Spam Filters Explained
Fast forward to the mobile era, and you will find that email is still the best way to reach a potential customer. An email is a personal account with an actual person logging in and checking mails on the other end. It’s practically face-to-face interaction with a prospect.
Because of the abuse of this marketing approach, people have become super selective of what they expose themselves to. Users feel safest with the companies that value their privacy.
It has become a tangible service provided by servers, to sift through mails and to separate that which has relevance from that which is spam or selected as unimportant.
When it comes to spam filters, Gmail takes flag position as having the most comprehensive filters.

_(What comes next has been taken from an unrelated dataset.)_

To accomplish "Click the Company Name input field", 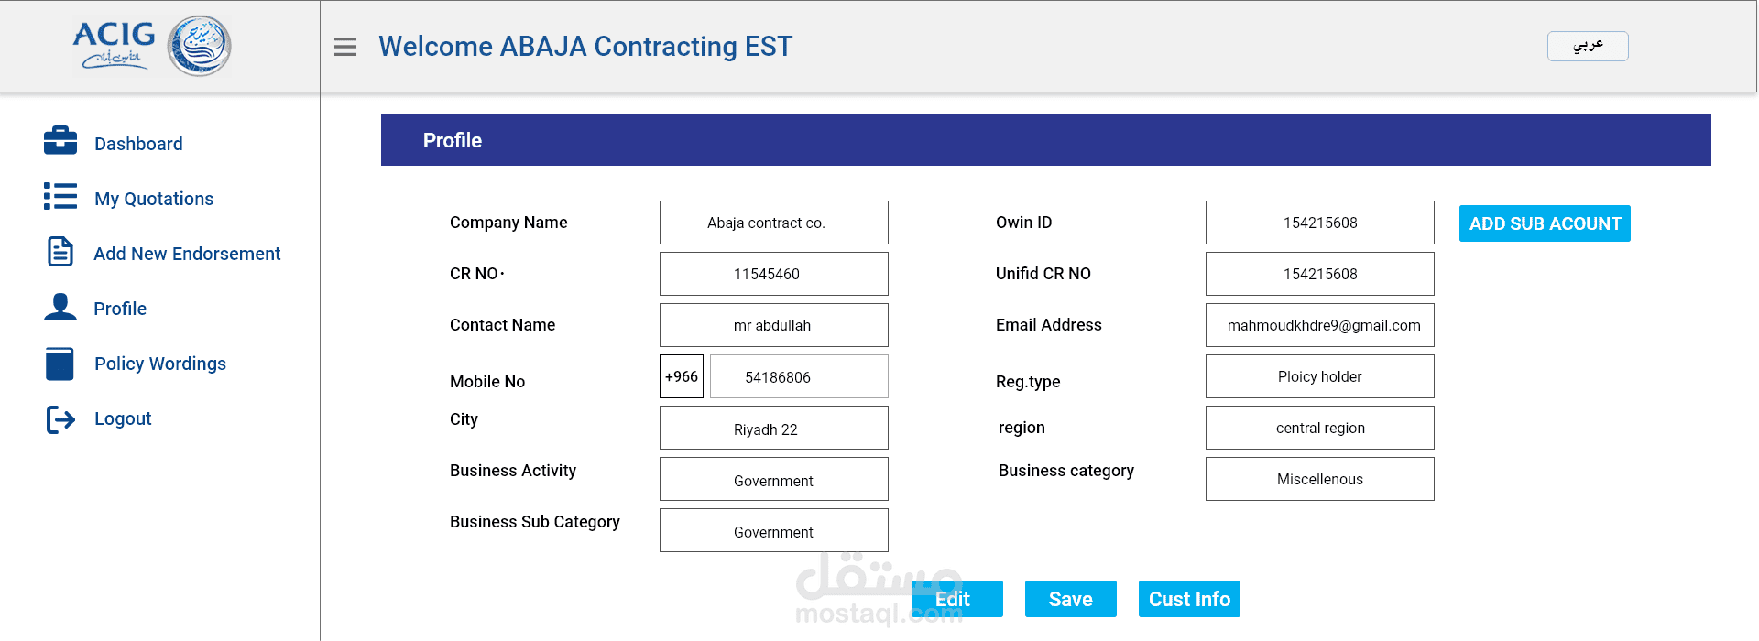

While being the oldest and most successful products in the digital world, Gmail has had ample time to perfect its spam filters.
To put it in a nutshell, the servers track senders and their history. Add to this text filters that uses algorithms to detect words and phrases most often used in spam mails, and you understand why it’s so difficult to get into that primary inbox. With volumes exceeding 400 billion messages in a day, everyone is secretly thankful for spam filters and cyber security practices.
How To Avoid Spam Filters
Okay, you get it. Spam filters are awesome. Cheezy marketing efforts on email is bad. But you still have a newsletter to get out and it is your job to reach a prospective client with information about this particular product or service. So, what do you do?
Be a creative writer
You will have to become a better writer. The writing starts with the title. Create a unique subject title, something catchy but un-spammy. If servers are looking for spam, then try your utmost to steer clear of spam titles. “Try now” or “click here” is a bit on the nose, but something along the lines of “Relaxing on a cruise ship looks like hard work” would be completely different and it might make the recipient open the mail.
Less sales talk
Now that your creative juices are flowing, try to avoid selling words. It’s not just sleazy, but it also screams spam bots and sets off alarm bells.
Brevity and concision
This is probably the hardest thing to do. Any marketer or salesman worth his salt, is aware of how easy it is to talk yourself out of a sale by saying too much. Email communication for the purposes of selling to an individual, is exactly the same. Less is more. Plant the seed. Make them want to click through and connect with you. A click-through lead from an email campaign is pure gold.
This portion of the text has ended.